Despite the valuable implications of our results, this study has several limitations. First, the small sample size in addition to discrepancy of demographic characteristics (age/gender) and smoking behaviour between patients and control may introduce bias. Therefore, larger cohort studies with balanced demographics between NSCLC patients and controls are required in the future researches. Second, the study’s cross-sectional design limits its capacity to assess the prognostic value of cfDNA and DII over time. Third, our study lacks direct comparison with other established NSCLC biomarkers, hindering proper insights of cfDNA and DII’s significance. Fourth, we did not explore the potential influence of other factors such as comorbidities, medications, and environmental factors on cfDNA and DII levels.

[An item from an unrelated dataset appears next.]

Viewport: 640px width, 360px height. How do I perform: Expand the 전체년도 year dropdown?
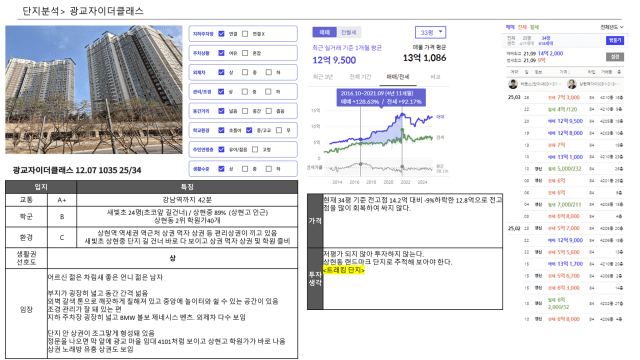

Finally, challenges in translating these findings into clinical practice necessitate further validation in diverse populations and clinical settings.

Conclusion

As liquid biopsies represent a potential, attractive, noninvasive alternative of routine surgical biopsies for diagnosis and prognosis of cancer, this study aimed to evaluate the clinical utility of DII as a biomarker in NSCLC in comparison with COPD and controls.

By detecting cfDNA concentrations in plasma samples and evaluating DII by means of ALU repeats, we suggest that DII could be a candidate biomarker in the early detection and screening for NSCLC. We also identified a prognostic role of this new emerging biomarker, being correlated with TNM and metastasis, highlighting its potential role in monitoring disease progression. We also identified a cut-off value for DNA integrity index in COPD patients for periodic follow-up and closer monitoring to help screening and early detection of lung cancer among COPD patients.